● **Selected extract**:
OEP buys American Medical Technologies, leaning in on wound care opportunity

The PE firm sees robust growth potential for AMT, fueled by the country's diabetes problem, favorable reimbursement dynamics and increasing demand across post-acute care settings.

One Equity Partners has acquired American Medical Technologies in what marks the mid-market shop’s latest bet across the continuum of post-acute healthcare. 

“We’ve been calling on AMT for about a year and a half,” said Greg Belinfanti, senior managing director at OEP. “As we looked at the dynamics in nursing homes, we thought, this was pretty interesting.”

AMT, headquartered in Irvine, California, provides advanced wound care supplies and services to predominantly skilled nursing facilities. It manages the treatment of more than 250,000 wounds annually. A smaller piece of the business offers ostomy, urology and tracheostomy supplies and services. 

Led by OEP’s Belinfanti and Managing Director Brad Coppens, the New York PE firm bought out AMT’s existing ownership, while the company’s management team will remain on board. The acquisition, sourced on a proprietary basis, was seller-financed, the firm told PE Hub

Belinfanti declined to comment on the deal’s financial terms, but said in the long-term care setting, AMT on a revenue basis is about 3x the size of its nearest competitor. Meanwhile, the wound care market is growing at a 4 to 6 percent rate. 

“Only about 25 percent of the market is outsourced, so we think there is a lot of white space,” Belinfanti said. “We are a cost saver for the SNFs [skilled nursing facilities].” 

The deal represents a continuation of OEP’s thematic focus across the post-acute care spectrum. Existing investments include home care provider Simplura, and further down the continuum, Ernest Health, which provides care within inpatient rehabilitation facilities — before people are able to be in the home. 

Most recently, OEP in May struck a $190 million PIPE investment in AdaptHealth, a durable-medical-equipment (DME) provider to individuals in the home. The capital injection helped facilitate Adapt’s simultaneous $425 million acquisition of Solara, a provider of continuous glucose monitors for diabetes management, from Linden Capital. 

“As we continued to look at the post-acute sector, DME really stood out as a place where there was going to be a lot of opportunity,” Belinfanti said. “We’ve been following this theme for a while now … and thought, where else can we play in DME?” 

The wound care segment in which AMT plays can be viewed as a derivative around both DME and diabetes, he said: “If you think about diabetes, it’s a rapidly expanding market unfortunately, and 20 percent or more [diabetics] will experience a chronic wound.”

At the same time, recent changes in reimbursement policies are set to favor AMT, Belinfanti said. Further compelling, wound care and ostomy have historically been carved out of competitive bidding, lending to greater visibility around potential reimbursement pressures.

The competitive bidding program was designed to award contracts to DME suppliers that offer the best prices and meet compliance standards, which means some categories have seen severe discounts in pricing.

(Stored records)
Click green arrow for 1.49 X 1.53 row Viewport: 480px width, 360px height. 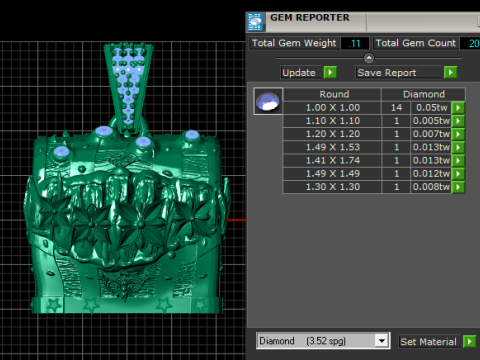[x=458, y=147]
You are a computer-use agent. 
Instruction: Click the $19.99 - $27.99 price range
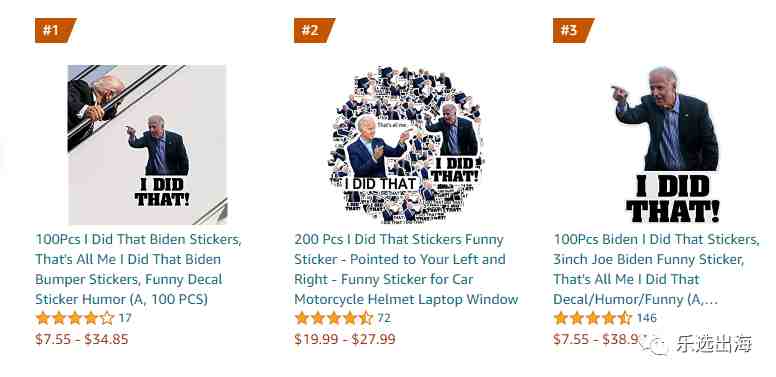[x=345, y=339]
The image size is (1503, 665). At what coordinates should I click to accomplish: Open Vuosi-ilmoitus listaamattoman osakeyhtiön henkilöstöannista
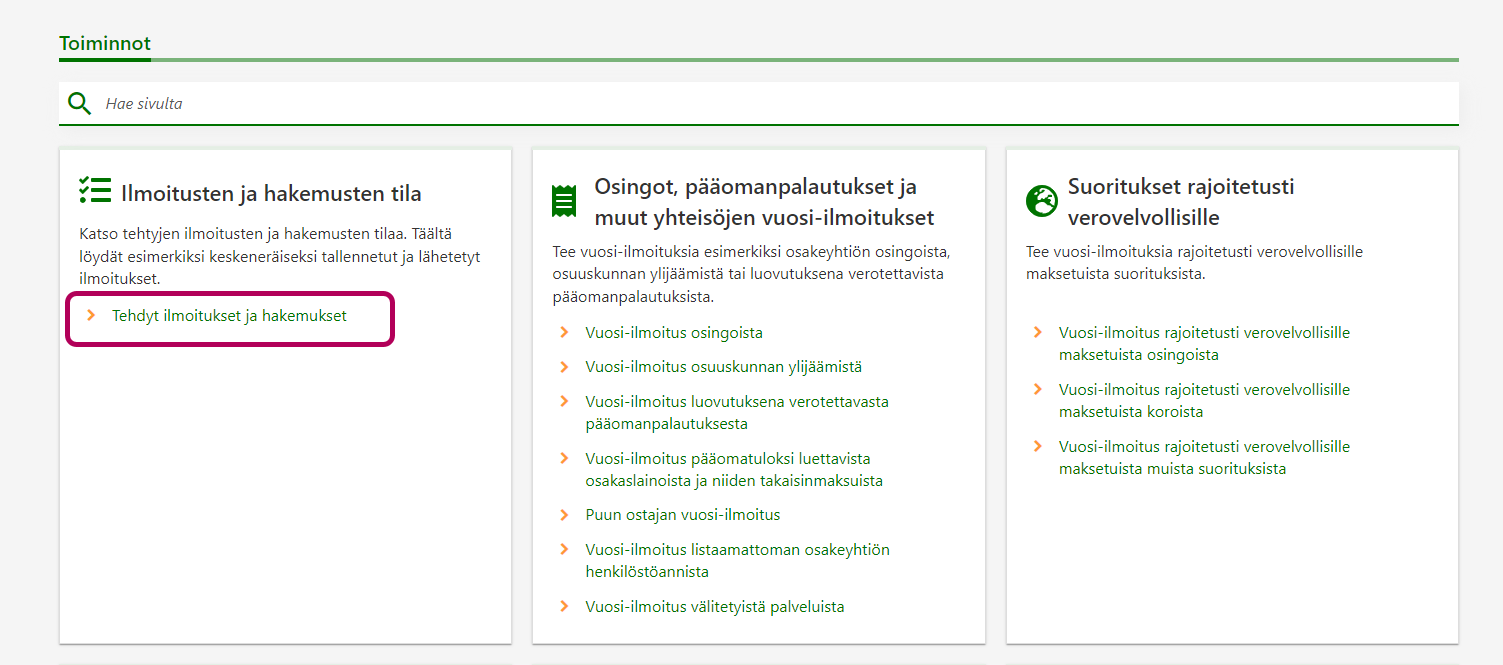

● **Problems and tasks**:
[a] Summarize the article on One Equity Partners' purchase of American Medical Technologies in two sentences.
[b] Reproduce the part of the article between "The PE firm" and "post-acute care settings.", inclusive.
Rely only on the article, not on the material.

● **Responses by task**:
[a] One Equity Partners has acquired American Medical Technologies, an Irvine, California, company that provides advanced wound care supplies and services mainly to skilled nursing facilities, and AMT's management team will remain on board. The firm sees robust growth potential fueled by the country's diabetes problem, favorable reimbursement dynamics and rising demand in post-acute care, and the deal continues its thematic focus across the post-acute care spectrum.

[b]
The PE firm sees robust growth potential for AMT, fueled by the country's diabetes problem, favorable reimbursement dynamics and increasing demand across post-acute care settings.